Around 1920, Ostenfeld extended Axel Bendixsen's method of deformations together with the force method creating the dual concept of the method of deformations. His method represented significant progress in that "it enables previously analysed structural elements so to speak, to be built on". This is achieved through the introduction of rigidly fixed members for the obstruction of joint rotations.
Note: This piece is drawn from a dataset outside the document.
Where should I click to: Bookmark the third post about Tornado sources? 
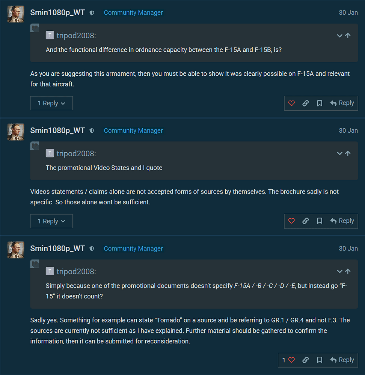coord(320,360)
It allows the complete frame to be divided into finite elements.

==Principal works==

- Teknisk Elektricitetslære (1st edition 1898, 4th edition 1924)
- Teknisk Statik I (3rd edition 1920)
- Teknisk Statik II (2nd edition 1913)
- Jernkonstruktioner I (3rd edition 1921)
- Jernkonstruktioner II (2nd edition 1917)
- Jernkonstruktioner III (2nd edition 1923)
- Jernbetonbroer (2nd edition 1920)
- Die Deformationsmethode (1926)
- Exzentrisch beanspruchte Säulen III beliebige Exzentrizität, Versuche mit Holz- und Stahlsäulen, Copenhagen, 1931.

Also contributions to Danish and foreign journals on Deformationsmetode, Aabne Broers Sidestivhed, Beregning af Søjler.